Working remotely preceded the Covid-19 pandemic and, as a global trend, it is here to stay. While your company may not be implementing long term remote working strategies, that doesn’t mean you can’t ask. To make a successful pitch to your managers, you will need to develop an airtight case showing why and how this would work.
As a remote-first company ourselves, we know that remote working brings out the best and the more challenging qualities of a company. That said, if you plan ahead, you can definitely overcome these hurdles.
You will need to do extensive research and come prepared for a range of questions and concerns. Your employers may be sceptical, so you need to be able to convince them. Even if they say no the first time around, that’s okay too. You may be the first one to ask and that will plant the seed for future remote working structures. We’ve put together this step-by-step guide on how to approach your employers to work remotely.

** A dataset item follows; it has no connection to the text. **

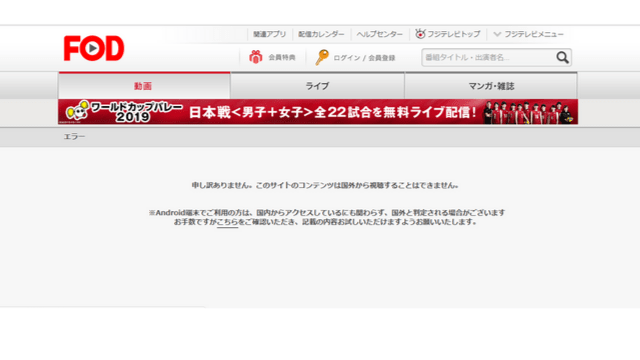Switch to the 動画 tab
The image size is (640, 360).
[x=144, y=86]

What do I need to work remotely?
First, you will need to know what you will need for effective remote working. You will need to consider things like:
- Access - for example, does your company have a VPN?
- Technology - is your home office sufficiently outfitted for remote working?

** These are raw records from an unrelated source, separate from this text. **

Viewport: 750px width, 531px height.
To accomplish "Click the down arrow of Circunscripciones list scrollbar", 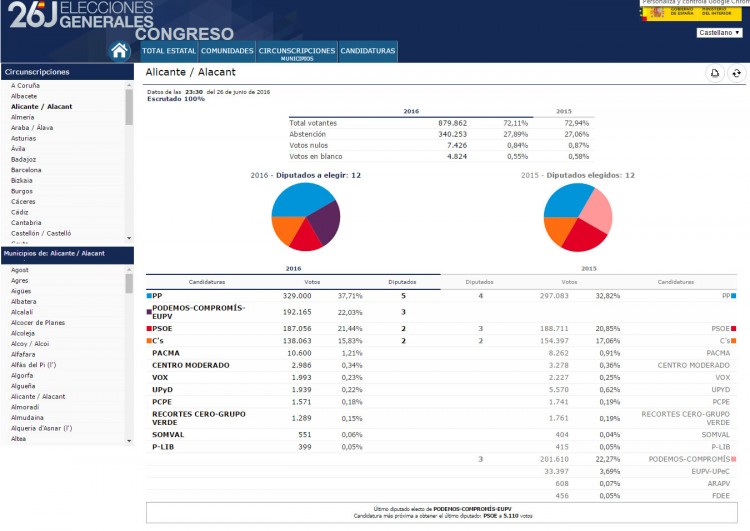I will click(129, 238).
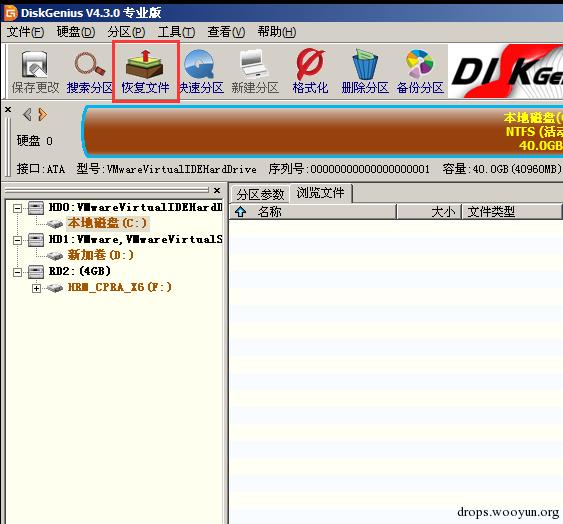563x524 pixels.
Task: Click the 保存更改 save changes icon
Action: (35, 72)
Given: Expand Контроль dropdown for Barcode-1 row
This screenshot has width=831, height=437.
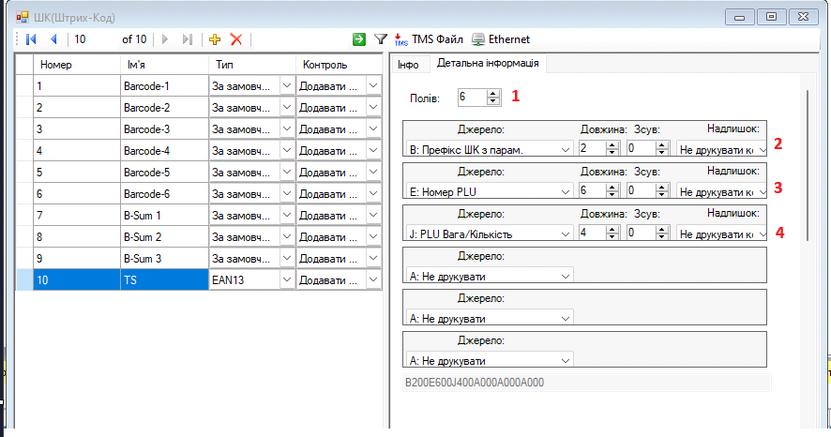Looking at the screenshot, I should tap(373, 86).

- Communication Tools - how will you communicate with your team?
- Support Culture - how can you get help when you need it when working asynchronously?
- Professional Development - how can you access skills training?
If you or your company don’t have the right equipment and technology in place already, you will have to account for this in your plan.
Check for industry standards to understand what the norms are. This can help you evaluate whether homeworking, full-time or as a hybrid mode, is feasible within your line of work. Your research needs to be thorough. Compile a comprehensive report with data on competitors or companies in your industry with similar structures. For example, you can search for companies with similar legal status, chain-of-command and hierarchies, and number of employees.
Moreover, if your company hasn’t made any moves or thought about remote working, or if it is going through a lot of change, right now might not be a good time to pitch. However, you can still prepare now so you’ll be ready at the right moment.
Benefits for You
Define and show how remote working would benefit you and your productivity. You will have to give a clear and convincing reason for why you would like to work from home. Personal life reasons may well be acceptable, as a sound work-life balance leads to healthier, more engaged employees.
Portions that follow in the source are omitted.